++++ Textauszug ++++

Vernichtung von Wörtern durch die Getrennschreibung

Sie schrieben am 11.01.2001: „Die heftige Kritik an der Getrenntschreibung kann ich nicht nachvollziehen. Welche Begründung ließe sich dafür geben? Der bloße Verweis auf die bisherige Dudenregel genügt mir nicht.“ Diese Frage nach dem Warum ist in Ihrem Wörterbuch ebenfalls nicht beantwortet.

Der Musikjournalist Dr. Diether Steppuhn schrieb am 12.12.2000 an die Mainpost, es sei eine
Verarmung der Sprache, wenn sinnvolle Wörter wie „zulassen“ (in beiden Bedeutungen, also sowohl „geschlossen bleiben“ als auch „erlauben“) oder „wiedersehen“ plötzlich nicht mehr existieren. Alle Wörterbücher sind sich einig, daß „zulassen“ in allen Bedeutungen zusammengeschrieben wird. Warum soll man diese eindeutige Schreibweise zerstören und alternativ bzw. fakultativ eine Getrenntschreibung zulassen, so daß aus der Eindeutigkeit eine Zweideutigkeit wird und der Leser durch die falsche Betonung verwirrt und irregeführt wird und stutzt?

Reformer sehen Lösung im Kriterium der Betonung

Eben sehe ich, daß Norbert Schäbler sehr interessante Fragen stellt, denen ich mich anschließe:
1. „Warum haben die Rechtschreibreformer im Konzept, das als sog. Wiener Absichtserklärung bekannt wurde, das Merkmal der Betonung abgeschafft, das der Duden bis dato als Unterscheidungskriterium gebrauchte?
2. Warum hat die Rechtschreibreformkommission in ihrem Bericht im Dezember 1997 auf Seite 23 im Zusammenhang mit der GZS formuliert: „Es sei daher ratsamer, als wichtigste Kriterien die Betonung und die Geltung als syntaktisch eigenständiges Abjektiv bzw. Adverb heranzuziehen?
3. Warum spielt die Betonung im Bereich der GZS inzwischen wieder eine untergeordnete Rolle?“
Sie antworteten darauf, daß sich das Kriterium der Steigerbarkeit als untauglich erwiesen habe und daß die Reformer deshalb seit 1997 die Betonung wieder einführen wollen. Näheres im Anhang zu Ihrem „Kritischen Kommentar“ (Mannheimer Anhörung).

Wenn man wieder auf die Betonung achtet, dann werden „(sich) sattessen“ oder „sattessen“, „ernstnehmen“ eben wieder zusammen geschrieben. Das „plattgemacht“ Herrn Dörners muß ebenfalls zusammen geschrieben werden. Nur weniger sprachsensible Leser überlesen das getrennt geschriebene Wort »platt machen«. Folgt man seinem Sprachgefühl, d.h. hier der Betonung, dann ist die Schreibweise klar.

++++ Bereitgestellte Daten ++++

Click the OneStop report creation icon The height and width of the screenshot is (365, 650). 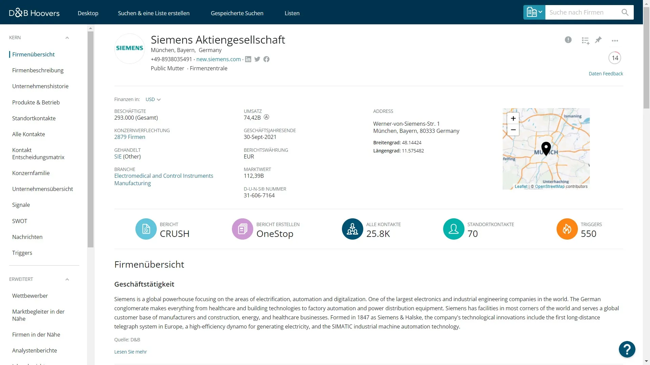click(242, 229)
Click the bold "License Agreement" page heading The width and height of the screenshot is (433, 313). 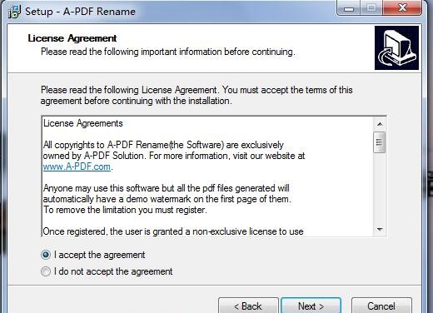[72, 38]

++++

* Zu erledigen *
Gib den Absatz aus dem Textauszug, der mit „Der Musikjournalist Dr. Diether Steppuhn“ beginnt, als knappe Stichpunktliste wieder und behalte dabei seine wesentlichen Fakten bei. Als Grundlage dient nur der Textauszug.

* Lösung *
- Der Musikjournalist Dr. Diether Steppuhn schrieb am 12.12.2000 an die Mainpost.
- Er nannte es eine Verarmung der Sprache, wenn sinnvolle Wörter wie „zulassen“ oder „wiedersehen“ plötzlich nicht mehr existieren.
- „Zulassen“ ist hier in beiden Bedeutungen gemeint, also „geschlossen bleiben“ und „erlauben“.
- Alle Wörterbücher schreiben „zulassen“ in allen Bedeutungen zusammen.
- Gefragt wird, warum man diese eindeutige Schreibweise zerstören und wahlweise eine Getrenntschreibung zulassen soll.
- Dadurch wird aus Eindeutigkeit Zweideutigkeit.
- Der Leser wird durch die falsche Betonung verwirrt und irregeführt und stutzt.